After several years of attending the annual Mayberry Days festival in Andy Griffith's hometown of Mount Airy, Betty decided that the North Carolina town would be a good place for her to live. She made the move away from the stresses of Los Angeles in 2007.

In Betty's honor and echoing Barney Fife's description of Thelma Lou, the local Surry Arts Council annually presents the "You're the Cat's!" Award to recognize individuals who have made especially noteworthy contributions to the Mayberry Days festival.

me and Betty, 2009.

Along with other members of the cast and crew of The Andy Griffith Show, Betty was a recipient of the TV Land Legend Award in 2004. She was inducted into the Missouri Walk of Fame in Marshfield in 2006, and she was a recipient of the Cherry Blossom Medal at the town's annual Missouri Cherry Blossom Festival the following year.

In 2012, Betty was also an inaugural recipient of a star on the walkway at the entrance of the Andy Griffith Museum. On the occasion of her 90th birthday in 2016, Gov. Pat McCrory granted and Lt. Gov. Dan Forest presented Betty with the Order of the Long Leaf Pine, generally considered to be the State of North Carolina's highest civilian honor.

Betty didn't rest on her laurels. Prior to the pandemic, she greeted fans virtually every month at the Andy Griffith Museum. At the time of her death, Betty had been completing revisions on her autobiography, which is expected to be published posthumously.

A lifelong devout Roman Catholic, Betty was a longtime member of St. Timothy Catholic Church in Los Angeles. After moving to Mount Airy, she joined the local Holy Angels Catholic Church.

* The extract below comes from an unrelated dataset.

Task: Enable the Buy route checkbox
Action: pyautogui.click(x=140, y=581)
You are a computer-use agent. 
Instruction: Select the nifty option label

Betty Lynn is survived by several cousins, many cherished friends and countless adoring fans. Betty's performances as Thelma Lou and in other roles will continue to entertain generations of appreciative audiences. More than that, all who ever encountered Betty are forever grateful to have known such a truly beautiful soul.

A private burial service is planned in Culver City, CA. A memorial service will be announced at a later date.

In lieu of flowers, donations in Betty's memory may be made to the Betty Lynn Scholarship Endowment (for students pursuing a career in dance or acting) or the Barbara and Emmett Forrest Endowment Fund (for the Andy Griffith Museum and Mayberry Days), both in care of Surry Arts Council, P.O. Box 141, Mount Airy, NC 27030; or Holy Angels Roman Catholic Church, 1208 N Main Street, Mount Airy NC 27030, or a charity of the donor's choice.